Daarmee is een daling van 16 procent ten opzichte van 2011 gerealiseerd en 46 procent ten opzichte van het eerste landelijk beeld uit 2009. Dat is een significante afname. De jongeren worden aangepakt door het opleggen van strafrechtelijke en bestuursrechtelijke interventies, waardoor de criminele jeugdgroepen zich niet meer als zodanig op straat kunnen manifesteren. Ondanks de aanhoudende daling is minister Opstelten (Veiligheid en Justitie) kritisch ten aanzien van de aanpak van de criminele groepen: “De daling is positief, maar we willen ze van de straat houden en daar moeten we op blijven inzetten.” Daarom verlengt de minister de ondersteuning van de aanpak tot eind 2014.

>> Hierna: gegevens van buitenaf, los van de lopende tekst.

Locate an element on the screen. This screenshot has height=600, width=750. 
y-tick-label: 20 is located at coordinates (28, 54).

De lokale aanpak van het probleem, ondersteund vanuit het ministerie van Veiligheid en Justitie, is doorslaggevend omdat de dynamiek in een wijk en in de groep bepalend is voor de interventies die worden ingezet op jeugdgroepen. Zo heeft Amsterdam de aanpak ondergebracht in de zogenaamde Top 600 aanpak. Leden van de Amsterdamse problematische jeugdgroepen worden met prioriteit besproken en er worden concrete interventieplannen gemaakt, toegesneden op de dader. In Den Haag werkt men met de ‘Mammoetaanpak’. Door partners wordt daar ingezet op een strafrechtelijk traject per individu, waarbij ook begeleiding op het gebied van wonen, scholing, werk, gezondheid en vaardigheden geboden wordt. De politie-inzet op de aanpak van criminele jeugdgroepen is vergroot en hierdoor is er meer toezicht in de wijk en op problematische jeugdgroepen, die ook wordt ondersteund met de inzet van camera’s.

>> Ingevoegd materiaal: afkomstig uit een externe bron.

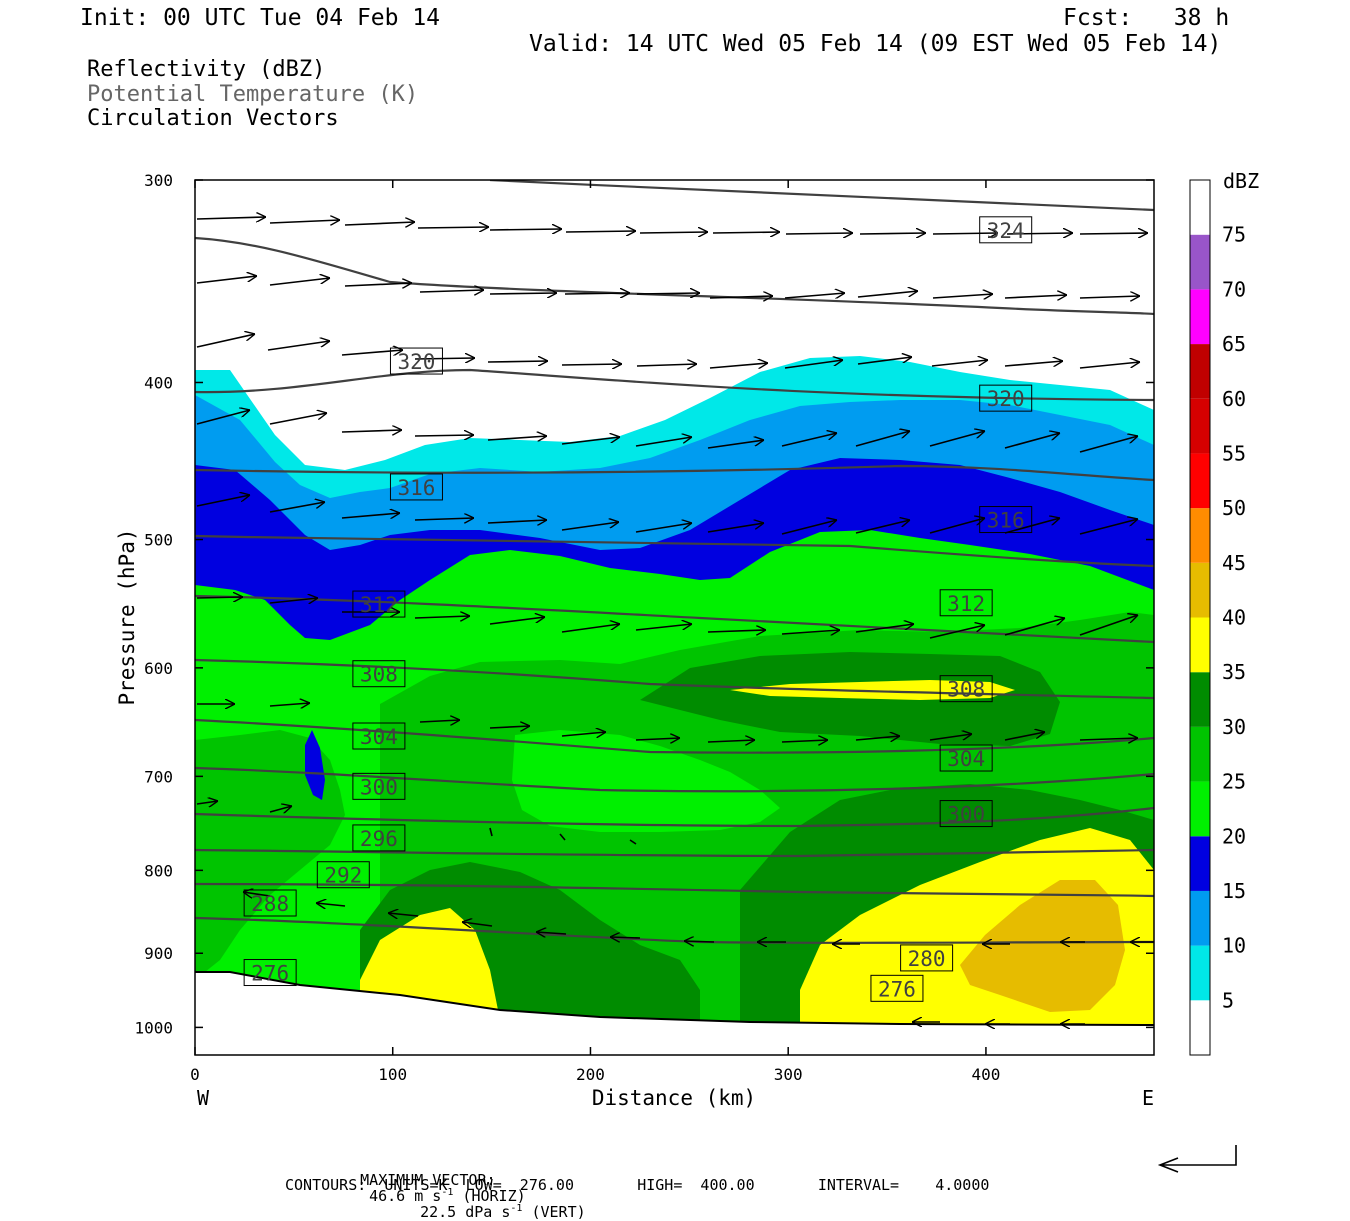 This screenshot has height=1221, width=1350. I want to click on contour-label: 276, so click(270, 973).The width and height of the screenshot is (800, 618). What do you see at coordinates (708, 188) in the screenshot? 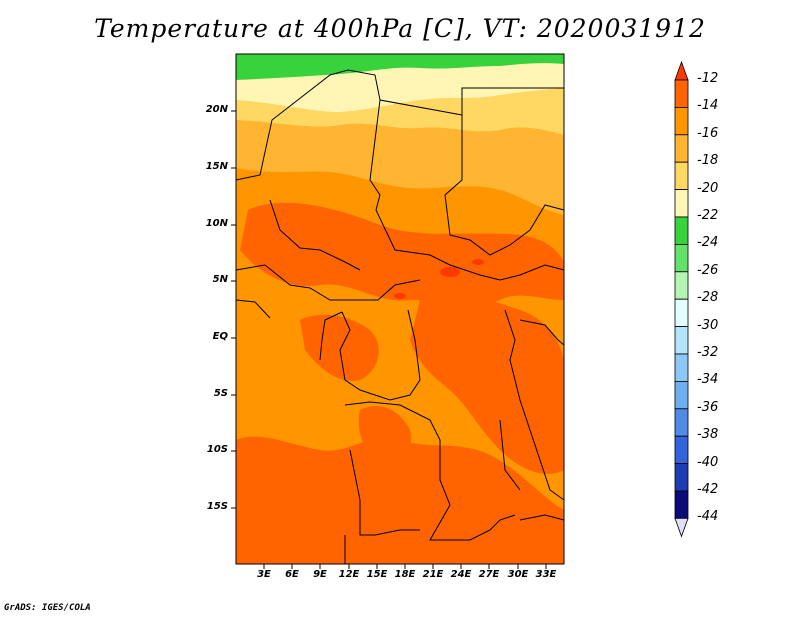
I see `colorbar-label: -20` at bounding box center [708, 188].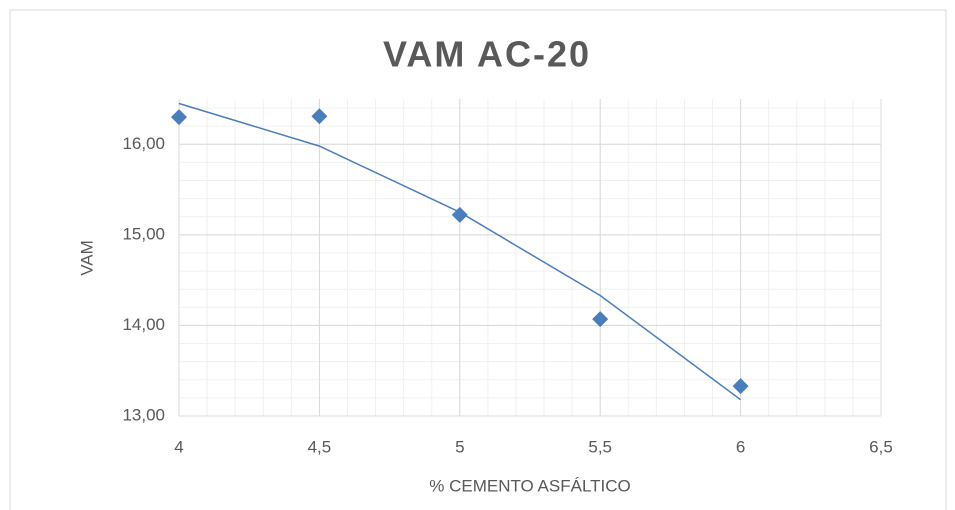 Image resolution: width=955 pixels, height=510 pixels. What do you see at coordinates (86, 258) in the screenshot?
I see `y-axis-label: VAM` at bounding box center [86, 258].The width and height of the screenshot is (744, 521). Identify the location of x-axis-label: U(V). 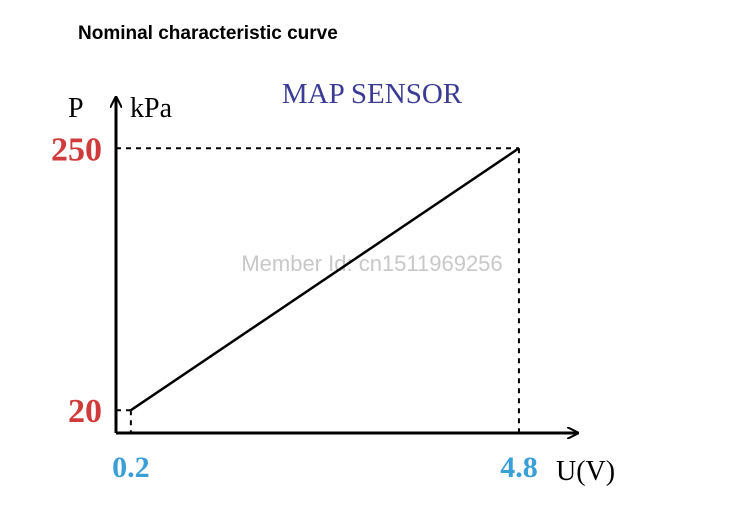
(586, 472). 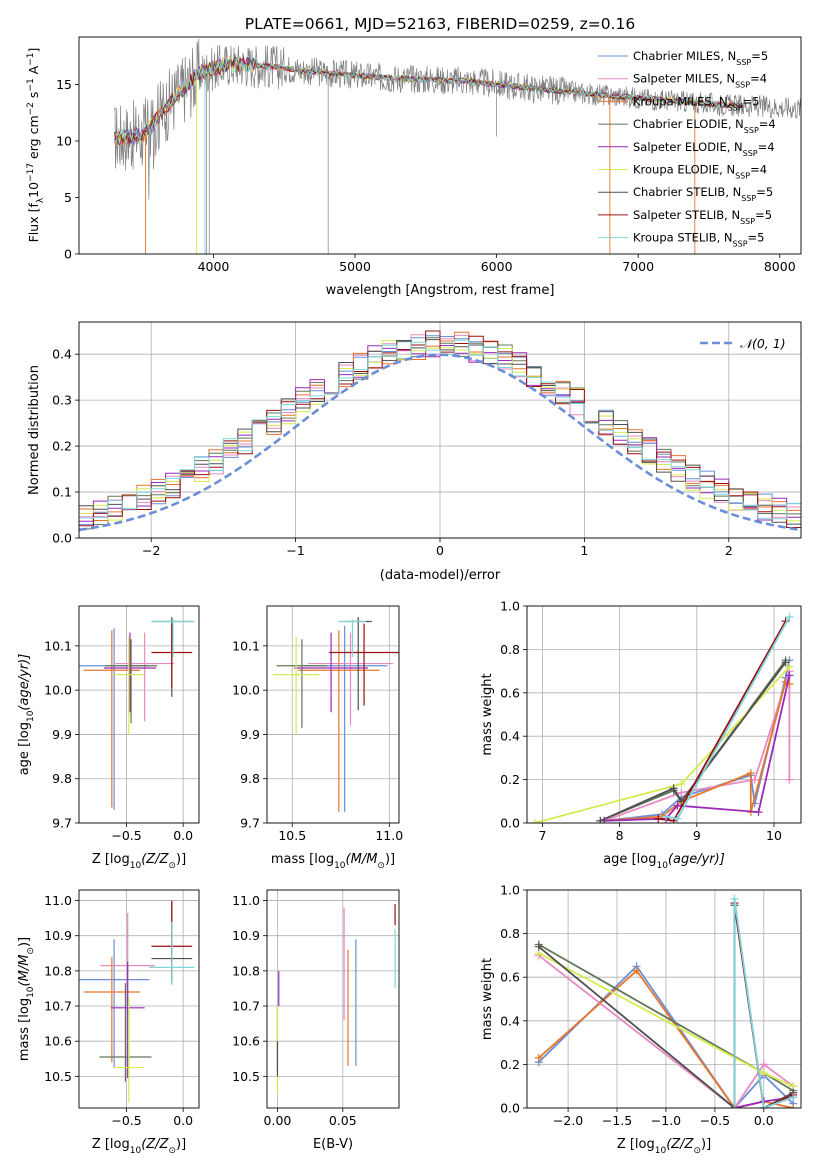 What do you see at coordinates (704, 126) in the screenshot?
I see `legend-entry: Chabrier ELODIE, NSSP=4` at bounding box center [704, 126].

Het OM, de politie en de regioburgemeesters informeren het ministerie van Veiligheid en Justitie twee maal per jaar over de voortgang van de aanpak van de 89 criminele jeugdgroepen die in 2010 geregistreerd zijn. Uit de laatste voortgangsrapportage blijkt dat per 31 december 2012 al bijna is voldaan aan de doelstelling om alle 89 jeugdgroepen aan te pakken vóór 1 mei 2013. Van de criminele jeugdgroepen is 94 procent geprioriteerd in de driehoek en voor 86 procent is een integraal plan van aanpak opgesteld en gestart met uitvoering. Bij de rest van de groepen bleek een alternatieve aanpak vaak voldoende, bijvoorbeeld omdat de leider van de groep was vastgezet en de groep (mede) daardoor uiteen was gevallen.
Uit de cijfers blijkt ook dat de aanpak niet overal en altijd resulteert in het definitief verdwijnen van de criminele jeugdgroepen. Van de 89 criminele jeugdgroepen uit 2010 zijn er 45 helemaal verdwenen, negentien afgeschaald naar overlastgevend of hinderlijk en nog 25 aanwezig. Hoewel er een interventie of aanpak heeft plaatsgevonden op de groep of individuen in de groep, heeft dat in die gevallen nog niet geleid tot het definitief uit elkaar vallen van een criminele jeugdgroep. Daarnaast zijn er ook minstens 34 nieuwe groepen bij gekomen. Ook nieuwe criminele jeugdgroepen worden in de aanpak ontzien. Dat blijkt uit cijfers. Duidelijk is dat er soms sprake is van zeer hardnekkige problematiek die continu aandacht van politie, gemeente en OM nodig heeft. Om deze hardnekkige criminele groepen aan te pakken is degelijk en uitgebreid opsporings- en analysewerk noodzakelijk om zaken te stapelen en ernstige feiten ten laste leggen.